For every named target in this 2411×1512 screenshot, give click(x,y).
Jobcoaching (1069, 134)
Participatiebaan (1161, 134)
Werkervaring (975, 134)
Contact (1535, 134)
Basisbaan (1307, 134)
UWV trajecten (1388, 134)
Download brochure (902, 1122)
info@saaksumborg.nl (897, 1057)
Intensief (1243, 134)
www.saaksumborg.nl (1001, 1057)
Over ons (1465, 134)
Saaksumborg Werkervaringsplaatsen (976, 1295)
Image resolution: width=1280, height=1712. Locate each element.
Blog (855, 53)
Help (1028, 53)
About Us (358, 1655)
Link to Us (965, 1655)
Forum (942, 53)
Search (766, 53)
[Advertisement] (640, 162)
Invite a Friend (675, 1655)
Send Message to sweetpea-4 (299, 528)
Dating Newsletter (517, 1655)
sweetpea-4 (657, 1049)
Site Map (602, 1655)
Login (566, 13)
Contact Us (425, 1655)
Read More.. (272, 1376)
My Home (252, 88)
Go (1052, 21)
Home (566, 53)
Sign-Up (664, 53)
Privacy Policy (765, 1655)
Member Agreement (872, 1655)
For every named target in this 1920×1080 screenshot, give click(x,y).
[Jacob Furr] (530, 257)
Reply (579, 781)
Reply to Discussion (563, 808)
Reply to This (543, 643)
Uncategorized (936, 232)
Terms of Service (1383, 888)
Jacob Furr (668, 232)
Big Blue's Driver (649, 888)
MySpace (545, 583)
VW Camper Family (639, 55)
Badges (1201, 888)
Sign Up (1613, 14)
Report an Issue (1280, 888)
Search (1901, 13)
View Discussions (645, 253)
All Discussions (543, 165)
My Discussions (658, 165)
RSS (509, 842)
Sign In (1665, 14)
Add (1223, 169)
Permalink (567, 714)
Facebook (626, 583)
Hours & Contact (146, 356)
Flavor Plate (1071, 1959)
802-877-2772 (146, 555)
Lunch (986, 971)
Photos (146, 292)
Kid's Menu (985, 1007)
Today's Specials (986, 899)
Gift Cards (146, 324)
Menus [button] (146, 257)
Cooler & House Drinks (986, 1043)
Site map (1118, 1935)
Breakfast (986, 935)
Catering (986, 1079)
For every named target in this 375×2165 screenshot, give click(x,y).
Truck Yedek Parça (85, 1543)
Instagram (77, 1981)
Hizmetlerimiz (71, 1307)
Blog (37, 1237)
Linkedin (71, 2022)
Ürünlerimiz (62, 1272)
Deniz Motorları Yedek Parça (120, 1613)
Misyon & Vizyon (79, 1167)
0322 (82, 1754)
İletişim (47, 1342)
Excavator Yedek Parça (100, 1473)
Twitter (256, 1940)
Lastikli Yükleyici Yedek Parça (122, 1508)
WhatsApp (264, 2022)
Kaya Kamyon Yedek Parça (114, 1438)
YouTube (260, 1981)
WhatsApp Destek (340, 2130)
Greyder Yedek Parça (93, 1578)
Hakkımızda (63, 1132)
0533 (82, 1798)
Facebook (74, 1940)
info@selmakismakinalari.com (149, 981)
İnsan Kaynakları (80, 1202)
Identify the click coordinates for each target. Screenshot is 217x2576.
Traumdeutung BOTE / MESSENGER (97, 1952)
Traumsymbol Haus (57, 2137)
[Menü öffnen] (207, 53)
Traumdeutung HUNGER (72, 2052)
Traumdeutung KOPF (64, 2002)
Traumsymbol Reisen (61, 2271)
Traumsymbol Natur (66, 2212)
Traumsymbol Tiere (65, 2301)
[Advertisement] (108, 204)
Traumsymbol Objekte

————

Exercise prompt: Line by line, retype all of the entries.

Output below:
For every named target in this 2411×1512 screenshot, give click(x,y).
Jobcoaching (1069, 134)
Participatiebaan (1161, 134)
Werkervaring (975, 134)
Contact (1535, 134)
Basisbaan (1307, 134)
UWV trajecten (1388, 134)
Download brochure (902, 1122)
info@saaksumborg.nl (897, 1057)
Intensief (1243, 134)
www.saaksumborg.nl (1001, 1057)
Over ons (1465, 134)
Saaksumborg Werkervaringsplaatsen (976, 1295)
Image resolution: width=1280, height=1712. Locate each element.
Blog (855, 53)
Help (1028, 53)
About Us (358, 1655)
Link to Us (965, 1655)
Forum (942, 53)
Search (766, 53)
[Advertisement] (640, 162)
Invite a Friend (675, 1655)
Send Message to sweetpea-4 (299, 528)
Dating Newsletter (517, 1655)
sweetpea-4 (657, 1049)
Site Map (602, 1655)
Login (566, 13)
Contact Us (425, 1655)
Read More.. (272, 1376)
My Home (252, 88)
Go (1052, 21)
Home (566, 53)
Sign-Up (664, 53)
Privacy Policy (765, 1655)
Member Agreement (872, 1655)
For every named target in this 1920×1080 screenshot, give click(x,y).
[Jacob Furr] (530, 257)
Reply (579, 781)
Reply to Discussion (563, 808)
Reply to This (543, 643)
Uncategorized (936, 232)
Terms of Service (1383, 888)
Jacob Furr (668, 232)
Big Blue's Driver (649, 888)
MySpace (545, 583)
VW Camper Family (639, 55)
Badges (1201, 888)
Sign Up (1613, 14)
Report an Issue (1280, 888)
Search (1901, 13)
View Discussions (645, 253)
All Discussions (543, 165)
My Discussions (658, 165)
RSS (509, 842)
Sign In (1665, 14)
Add (1223, 169)
Permalink (567, 714)
Facebook (626, 583)
Hours & Contact (146, 356)
Flavor Plate (1071, 1959)
802-877-2772 (146, 555)
Lunch (986, 971)
Photos (146, 292)
Kid's Menu (985, 1007)
Today's Specials (986, 899)
Gift Cards (146, 324)
Menus [button] (146, 257)
Cooler & House Drinks (986, 1043)
Site map (1118, 1935)
Breakfast (986, 935)
Catering (986, 1079)
For every named target in this 375×2165 screenshot, give click(x,y).
Truck Yedek Parça (85, 1543)
Instagram (77, 1981)
Hizmetlerimiz (71, 1307)
Blog (37, 1237)
Linkedin (71, 2022)
Ürünlerimiz (62, 1272)
Deniz Motorları Yedek Parça (120, 1613)
Misyon & Vizyon (79, 1167)
0322 (82, 1754)
İletişim (47, 1342)
Excavator Yedek Parça (100, 1473)
Twitter (256, 1940)
Lastikli Yükleyici Yedek Parça (122, 1508)
WhatsApp (264, 2022)
Kaya Kamyon Yedek Parça (114, 1438)
YouTube (260, 1981)
WhatsApp Destek (340, 2130)
Greyder Yedek Parça (93, 1578)
Hakkımızda (63, 1132)
0533 (82, 1798)
Facebook (74, 1940)
info@selmakismakinalari.com (149, 981)
İnsan Kaynakları (80, 1202)
Identify the click coordinates for each target. Screenshot is 217x2576.
Traumdeutung BOTE / MESSENGER (97, 1952)
Traumsymbol Haus (57, 2137)
[Menü öffnen] (207, 53)
Traumdeutung HUNGER (72, 2052)
Traumdeutung KOPF (64, 2002)
Traumsymbol Reisen (61, 2271)
Traumsymbol Natur (66, 2212)
Traumsymbol Tiere (65, 2301)
[Advertisement] (108, 204)
Traumsymbol Objekte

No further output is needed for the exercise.